When traffic let up, Evan and Daniel drove the truck closer to the house but parked at the side of the road when they saw a security patrol car leaving the driveway. They got out of the truck and made their way on foot, even though both of them feared being so vulnerable to the dog. Lights were on all around the house—not good for their purposes.
But almost as if they had wished for it, the lights started going out again.
“Let’s not sit around out here waiting to get caught by that dog,” Evan said.

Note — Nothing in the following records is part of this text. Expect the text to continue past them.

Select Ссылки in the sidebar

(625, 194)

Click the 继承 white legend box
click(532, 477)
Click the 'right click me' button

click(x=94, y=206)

Several of the windows upstairs were open, and Daniel could have entered by any of them, but sooner or later they would need to use a door, so he went to the alarm box. Setting up a bypass on the alarm system, which would make everything appear to be in fine order to the security company, took only a few minutes, and the lock on the kitchen door even less time. This was their old profession, and Daniel felt some comfort in returning to it.
The woman was upstairs. Evan signaled that he would get her, for Daniel to keep a lookout. Daniel started to protest, then decided even Evan wouldn’t be such a fool as to do damage to a woman Adrian wanted for himself. Let him be the one to haul her down here.
Tyler told himself that he had made the right choice in not talking to Amanda just yet. If Wraith was meant to be hers, then nothing he said or didn’t say would make a difference. He had been told, though, that he had a choice, and he would never choose to make her into what he was.
Still, he
began to wonder what would happen if she called to the dog.
They stood on the slope, watching as the lights at Amanda’s place started to go out again.
“The ghosts haven’t shown up yet, have they?”
She looked around and tensed. “Oh, no,” she said, “Tyler, they’re nearby! Maybe you should call to Shade—something strange is going on…”
“What?”
“My mom and dad are here. My aunt and uncle aren’t. They’ve never split up before. My dad is pointing toward the house. They seem to want us to go down there. Wait—they’re gone again.”
In the next moment, they heard a sound—not quite a scream—coming from Amanda’s house.
43
Amanda!” Tyler said, grabbing her arm to keep her from running toward the house. He moved with her to a hiding place behind a large tree. “Let’s not give them three hostages instead of one, all right?”
Reluctantly, she agreed. “Do you think it’s Evan and Daniel?”
“In all likelihood. But they must have approached on foot, which gives us an advantage.”
He took Amanda’s hand and began to cautiously move from tree to tree, until they were at a vantage point from which they would be able to see anyone leaving by either the front or the back door of Amanda’s house.
“The back door’s open,” Amanda said.
Tyler’s cell phone rang.
Daniel heard the sound of terror the woman made, which Evan apparently quickly cut off.
Daniel rushed up the stairs and found Evan struggling to hold her still. Daniel grabbed her feet. Evan took out his gun, and for an awful moment Daniel thought he might shoot her, but before Daniel could protest, Evan rapped it against her head. Her struggles ceased.
“You moron!” Daniel whispered. “You hit someone on the head, you can kill them!”
“She’s not dead, she was screeching before I even stepped into the room, and she won’t be out for long, so help me make sure she doesn’t yell her head off when she comes to—moron!”
Daniel took a closer look at the woman. “This isn’t the one!”